WHAT YOU HAVE TO DO: Rewrite the lines below, changing each "GUI agent" to "desktop agent" and keeping everything else the same.

======== EXERCISE MATERIAL ========

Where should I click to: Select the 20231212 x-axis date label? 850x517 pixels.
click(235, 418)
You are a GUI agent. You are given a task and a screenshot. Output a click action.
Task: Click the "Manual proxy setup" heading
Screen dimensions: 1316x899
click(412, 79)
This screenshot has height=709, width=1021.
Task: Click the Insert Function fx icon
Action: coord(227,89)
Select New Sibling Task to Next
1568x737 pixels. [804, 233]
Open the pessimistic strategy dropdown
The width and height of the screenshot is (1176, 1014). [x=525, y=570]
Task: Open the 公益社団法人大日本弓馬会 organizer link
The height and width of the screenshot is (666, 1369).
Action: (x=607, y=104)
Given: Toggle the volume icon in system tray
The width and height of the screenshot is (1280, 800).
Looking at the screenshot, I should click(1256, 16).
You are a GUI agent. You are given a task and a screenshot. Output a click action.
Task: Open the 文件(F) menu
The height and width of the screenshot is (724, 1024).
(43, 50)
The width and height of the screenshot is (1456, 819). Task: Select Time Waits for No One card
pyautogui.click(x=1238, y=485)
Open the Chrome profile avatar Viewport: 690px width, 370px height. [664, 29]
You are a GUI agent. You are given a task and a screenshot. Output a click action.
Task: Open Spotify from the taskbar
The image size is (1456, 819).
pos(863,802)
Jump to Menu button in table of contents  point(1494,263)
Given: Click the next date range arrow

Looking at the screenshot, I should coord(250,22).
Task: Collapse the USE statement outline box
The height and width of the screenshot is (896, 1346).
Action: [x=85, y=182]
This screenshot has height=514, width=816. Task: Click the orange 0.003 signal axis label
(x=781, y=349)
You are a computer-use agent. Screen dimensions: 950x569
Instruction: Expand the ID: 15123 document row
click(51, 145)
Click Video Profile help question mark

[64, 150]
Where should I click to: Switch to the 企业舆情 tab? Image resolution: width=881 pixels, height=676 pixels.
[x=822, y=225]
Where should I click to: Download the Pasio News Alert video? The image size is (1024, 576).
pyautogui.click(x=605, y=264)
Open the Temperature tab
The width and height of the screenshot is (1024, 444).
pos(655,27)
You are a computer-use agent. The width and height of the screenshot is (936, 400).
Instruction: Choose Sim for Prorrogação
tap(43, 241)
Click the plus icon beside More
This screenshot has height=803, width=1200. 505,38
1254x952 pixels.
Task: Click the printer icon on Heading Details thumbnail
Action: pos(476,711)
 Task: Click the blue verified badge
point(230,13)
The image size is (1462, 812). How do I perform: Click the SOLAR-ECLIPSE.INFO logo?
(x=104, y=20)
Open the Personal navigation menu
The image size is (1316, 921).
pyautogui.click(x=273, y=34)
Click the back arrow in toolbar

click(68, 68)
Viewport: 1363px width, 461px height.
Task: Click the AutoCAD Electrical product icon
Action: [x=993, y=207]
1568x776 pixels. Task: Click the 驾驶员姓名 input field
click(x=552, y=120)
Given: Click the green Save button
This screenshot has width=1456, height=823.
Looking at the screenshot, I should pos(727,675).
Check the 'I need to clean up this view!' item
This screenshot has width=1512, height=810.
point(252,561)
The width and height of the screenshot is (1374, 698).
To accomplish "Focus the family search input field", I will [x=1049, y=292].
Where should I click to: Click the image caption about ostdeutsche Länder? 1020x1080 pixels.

========

COMPLETE RESPONSE:
Where should I click to: Select the 20231212 x-axis date label? 850x517 pixels.
click(235, 418)
You are a desktop agent. You are given a task and a screenshot. Output a click action.
Task: Click the "Manual proxy setup" heading
Screen dimensions: 1316x899
click(412, 79)
This screenshot has height=709, width=1021.
Task: Click the Insert Function fx icon
Action: coord(227,89)
Select New Sibling Task to Next
1568x737 pixels. [804, 233]
Open the pessimistic strategy dropdown
The width and height of the screenshot is (1176, 1014). [x=525, y=570]
Task: Open the 公益社団法人大日本弓馬会 organizer link
The height and width of the screenshot is (666, 1369).
Action: (x=607, y=104)
Given: Toggle the volume icon in system tray
The width and height of the screenshot is (1280, 800).
Looking at the screenshot, I should click(1256, 16).
You are a desktop agent. You are given a task and a screenshot. Output a click action.
Task: Open the 文件(F) menu
The height and width of the screenshot is (724, 1024).
(43, 50)
The width and height of the screenshot is (1456, 819). Task: Select Time Waits for No One card
pyautogui.click(x=1238, y=485)
Open the Chrome profile avatar Viewport: 690px width, 370px height. [664, 29]
You are a desktop agent. You are given a task and a screenshot. Output a click action.
Task: Open Spotify from the taskbar
The image size is (1456, 819).
pos(863,802)
Jump to Menu button in table of contents  point(1494,263)
Given: Click the next date range arrow

Looking at the screenshot, I should coord(250,22).
Task: Collapse the USE statement outline box
The height and width of the screenshot is (896, 1346).
Action: [x=85, y=182]
This screenshot has height=514, width=816. Task: Click the orange 0.003 signal axis label
(x=781, y=349)
You are a computer-use agent. Screen dimensions: 950x569
Instruction: Expand the ID: 15123 document row
click(51, 145)
Click Video Profile help question mark

[64, 150]
Where should I click to: Switch to the 企业舆情 tab? Image resolution: width=881 pixels, height=676 pixels.
[x=822, y=225]
Where should I click to: Download the Pasio News Alert video? The image size is (1024, 576).
pyautogui.click(x=605, y=264)
Open the Temperature tab
The width and height of the screenshot is (1024, 444).
pos(655,27)
You are a computer-use agent. The width and height of the screenshot is (936, 400).
Instruction: Choose Sim for Prorrogação
tap(43, 241)
Click the plus icon beside More
This screenshot has height=803, width=1200. 505,38
1254x952 pixels.
Task: Click the printer icon on Heading Details thumbnail
Action: pos(476,711)
 Task: Click the blue verified badge
point(230,13)
The image size is (1462, 812). How do I perform: Click the SOLAR-ECLIPSE.INFO logo?
(x=104, y=20)
Open the Personal navigation menu
The image size is (1316, 921).
pyautogui.click(x=273, y=34)
Click the back arrow in toolbar

click(68, 68)
Viewport: 1363px width, 461px height.
Task: Click the AutoCAD Electrical product icon
Action: [x=993, y=207]
1568x776 pixels. Task: Click the 驾驶员姓名 input field
click(x=552, y=120)
Given: Click the green Save button
This screenshot has width=1456, height=823.
Looking at the screenshot, I should pos(727,675).
Check the 'I need to clean up this view!' item
This screenshot has width=1512, height=810.
point(252,561)
The width and height of the screenshot is (1374, 698).
To accomplish "Focus the family search input field", I will [x=1049, y=292].
Where should I click to: Click the image caption about ostdeutsche Länder? 1020x1080 pixels.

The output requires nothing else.